Planning commissioners grappled Monday with environmental, esthetic and floor-area-ratio (FAR) issues for a self-storage facility on Mariposa Land Company property on Cross Creek Road.

Alternative proposals were reviewed for the 56,366-square-foot facility, located in a commercial zone opposite the GTE building and adjacent to Malibu Masonry.

Variances were sought for an increase in height over the base 18-foot height limit and an increase in the FAR over the base 15 percent.

Commission Chair Jo Ruggles took issue with several items she said were not fully described in the project Environmental Impact Report (EIR), including technical information on hydrology, how toxic waste would be disposed of and mitigation for runoff into Malibu Creek.

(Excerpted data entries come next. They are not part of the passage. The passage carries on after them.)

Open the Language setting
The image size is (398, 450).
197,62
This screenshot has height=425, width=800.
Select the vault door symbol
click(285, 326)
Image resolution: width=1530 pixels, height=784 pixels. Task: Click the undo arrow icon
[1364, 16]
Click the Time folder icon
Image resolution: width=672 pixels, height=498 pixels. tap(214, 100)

Joseph Power, consultant on the EIR, explained that, by definition, the EIR is not meant to contain a lot of technical data. “CEQA directs that it’s to be 125 pages or less,” he said. “It discourages exhaustive data and is written in nontechnical language so decision makers can understand it.”

“We don’t want anything that produces runoff into the creek,” Ruggles said. “And how does the UCLA study impact this? We want to make sure we’re not doing something really stupid here.”

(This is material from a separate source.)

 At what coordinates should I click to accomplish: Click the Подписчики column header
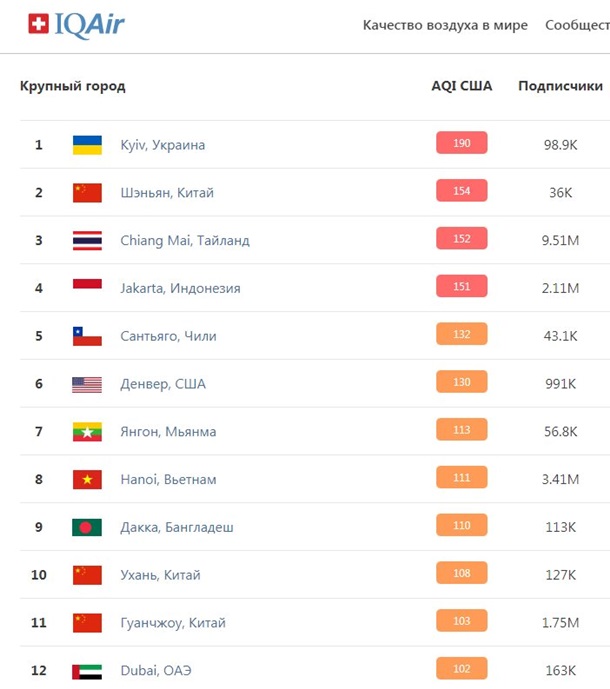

Steve Hunter, vice president of Land Design Consultants, described in detail how the plan mitigates runoff with a series of check dams and a large area on the north side of the building, at lower grade level, where water will percolate into the soil. The area, first planned as an orchard, was changed to a rustic meadow planted in native grasses, shrubs and trees, which would require no fertilizers or soil amendments and only enough irrigation to comply with the L.A. County Fire Code. “The meadow has more filtering capability than the orchard,” Hunter said.

Norm Haynie, who chairs the Wastewater Advisory Board, said the concept is the same as City Engineer Rick Morgan has recommended for other areas around the creek and lagoon. “They work extremely well in flood areas. As water comes up and sits, it forces percolation into the ground.” As to whether the orchard or meadow would work better, Haynie said, “If you’ll excuse the pun, it may be a wash.”

Commissioner Charleen Kabrin said she was concerned about the visual impacts of the building. “The size and scale is commensurate with a two-story house with a sloping roof. Horizontal and vertical offsets, the landscaping, are taken right from the General Plan specifications,” architect Bruce Jordan said. Then, Kabrin asked whether projected impacts from the possible removal of Rindge Dam had been addressed in the EIR.

Commissioner Ed Lipnick said, “I don’t see how anything available on Rindge Dam could be of any help.”

In the end, commissioners requested more information be provided on impacts and voted to continue the discussion until May 11. “God willing and the creek don’t rise,” said Commissioner Ken Kearsley.